Lycium barbarum L. Balanced intestinal flora with YAP1/FXR activation in drug-induced liver injury.

机构信息

Laboratory of Integrated Medicine Tumor Immunology, Shanxi University of Chinese Medicine, Taiyuan 030000, China; Department of Pathobiology and Immunology, Hebei University of Chinese Medicine, Shijiazhuang, China.

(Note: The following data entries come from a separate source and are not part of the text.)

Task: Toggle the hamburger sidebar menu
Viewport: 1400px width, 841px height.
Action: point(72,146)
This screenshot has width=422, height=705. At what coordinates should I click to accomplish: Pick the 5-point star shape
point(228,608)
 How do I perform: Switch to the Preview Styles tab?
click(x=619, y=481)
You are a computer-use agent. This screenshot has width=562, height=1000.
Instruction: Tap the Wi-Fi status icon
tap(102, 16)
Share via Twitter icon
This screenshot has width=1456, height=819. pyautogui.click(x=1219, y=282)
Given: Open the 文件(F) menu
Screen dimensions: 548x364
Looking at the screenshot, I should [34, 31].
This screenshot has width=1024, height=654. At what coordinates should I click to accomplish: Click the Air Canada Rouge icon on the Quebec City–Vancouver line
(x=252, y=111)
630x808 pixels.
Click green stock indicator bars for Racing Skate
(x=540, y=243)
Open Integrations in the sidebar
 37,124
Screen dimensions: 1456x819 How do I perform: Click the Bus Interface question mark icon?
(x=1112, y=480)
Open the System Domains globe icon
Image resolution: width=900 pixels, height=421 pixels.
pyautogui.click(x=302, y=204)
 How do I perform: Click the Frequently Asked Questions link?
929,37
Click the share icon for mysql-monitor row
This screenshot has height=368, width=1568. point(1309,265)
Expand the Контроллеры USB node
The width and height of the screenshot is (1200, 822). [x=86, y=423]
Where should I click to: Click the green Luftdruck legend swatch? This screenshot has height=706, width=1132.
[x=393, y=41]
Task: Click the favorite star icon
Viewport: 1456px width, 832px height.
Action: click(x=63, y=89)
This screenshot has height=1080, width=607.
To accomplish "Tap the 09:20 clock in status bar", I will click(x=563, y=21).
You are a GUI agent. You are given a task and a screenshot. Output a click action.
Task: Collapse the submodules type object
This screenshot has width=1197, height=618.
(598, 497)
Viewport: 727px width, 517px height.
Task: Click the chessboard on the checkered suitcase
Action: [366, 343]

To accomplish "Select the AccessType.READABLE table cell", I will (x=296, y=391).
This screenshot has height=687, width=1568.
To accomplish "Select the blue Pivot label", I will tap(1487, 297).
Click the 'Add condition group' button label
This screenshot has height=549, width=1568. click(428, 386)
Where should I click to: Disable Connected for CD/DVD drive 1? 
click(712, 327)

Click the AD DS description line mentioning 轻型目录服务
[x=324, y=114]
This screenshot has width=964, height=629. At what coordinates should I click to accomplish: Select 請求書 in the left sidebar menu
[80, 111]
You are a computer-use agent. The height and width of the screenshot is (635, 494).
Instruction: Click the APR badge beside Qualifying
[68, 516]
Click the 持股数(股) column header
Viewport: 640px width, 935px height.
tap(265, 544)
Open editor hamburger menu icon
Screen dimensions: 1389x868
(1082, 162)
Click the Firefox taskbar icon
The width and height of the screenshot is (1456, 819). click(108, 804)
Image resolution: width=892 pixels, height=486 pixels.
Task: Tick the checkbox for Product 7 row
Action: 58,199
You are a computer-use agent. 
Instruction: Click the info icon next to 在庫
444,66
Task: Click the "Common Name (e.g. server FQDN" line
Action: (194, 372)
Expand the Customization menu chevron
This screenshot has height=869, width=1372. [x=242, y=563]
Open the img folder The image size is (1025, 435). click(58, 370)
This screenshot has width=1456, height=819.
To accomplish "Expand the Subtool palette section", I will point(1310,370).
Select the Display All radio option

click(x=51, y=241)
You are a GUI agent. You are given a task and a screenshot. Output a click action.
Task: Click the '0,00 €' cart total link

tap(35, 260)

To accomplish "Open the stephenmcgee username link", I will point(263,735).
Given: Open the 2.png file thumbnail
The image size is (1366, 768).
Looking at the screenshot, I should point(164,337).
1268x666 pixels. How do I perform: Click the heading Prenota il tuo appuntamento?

Department of Pathobiology and Immunology, Hebei University of Chinese Medicine, Shijiazhuang, China.

出版信息

Int Immunopharmacol. 2024 Mar 30;130:111762. doi: 10.1016/j.intimp.2024.111762. Epub 2024 Feb 29.

Abstract

Drug-induced liver injury (DILI) is a common and severe adverse drug reaction that can result in acute liver failure. Previously, we have shown that Lycium barbarum L. (wolfberry) ameliorated liver damage in acetaminophen (APAP)-induced DILI. Nevertheless, the mechanism needs further clarification. Herein, we utilized APAP-induced DILI mice to investigate how wolfberry impacts the gut-liver axis to mitigate liver damage. We showed that the abundance of Akkermansia muciniphila (A. muciniphila) was decreased, and intestinal microbiota was disrupted, while the expression levels of YAP1 and FXR-mediated CYP7A1 were reduced in the liver of DILI mice. Furthermore, wolfberry increased the abundance of A. muciniphila and the number of goblet cells in the intestines, while decreasing AST, ALT, and total bile acids (TBA) levels in the serum. Interestingly, A. muciniphila promoted YAP1 and FXR expression in hepatocytes, leading to the inhibition of CYP7A1 expression and a decrease in TBA content. Notably, wolfberry did not exert the beneficial effects mentioned above after the removal of intestinal bacteria by antibiotics (ATB)-containing water. Additionally, Yap1 knockout downregulated FXR expression and enhanced CYP7A1 expression in the liver of hepatocyte-specific Yap1 knockout mice. Therefore, wolfberry stimulated YAP1/FXR activation and reduced CYP7A1 expression by promoting the balance of intestinal microbiota, thereby suppressing the overproduction of bile acids.

摘要

药物性肝损伤(DILI)是一种常见且严重的药物不良反应,可导致急性肝衰竭。此前,我们已经表明,枸杞(枸杞)可改善对乙酰氨基酚(APAP)诱导的 DILI 中的肝损伤。然而,其机制仍需进一步阐明。在此,我们利用 APAP 诱导的 DILI 小鼠来研究枸杞如何影响肠-肝轴以减轻肝损伤。我们发现,Akkermansia muciniphila(A. muciniphila)的丰度降低,肠道微生物群被破坏,而 YAP1 和 FXR 介导的 CYP7A1 的表达水平在 DILI 小鼠的肝脏中降低。此外,枸杞增加了 A. muciniphila 的丰度和肠道中的杯状细胞数量,同时降低了血清中的 AST、ALT 和总胆汁酸(TBA)水平。有趣的是,A. muciniphila 促进了肝细胞中 YAP1 和 FXR 的表达,导致 CYP7A1 表达的抑制和 TBA 含量的减少。值得注意的是,在含有抗生素(ATB)的水中去除肠道细菌后,枸杞没有发挥上述有益作用。此外, Yap1 敲除小鼠中 Yap1 的敲除降低了肝特异性 Yap1 敲除小鼠肝脏中 FXR 的表达,并增强了 CYP7A1 的表达。因此,枸杞通过促进肠道微生物群的平衡刺激 YAP1/FXR 的激活并降低 CYP7A1 的表达,从而抑制胆汁酸的过度产生。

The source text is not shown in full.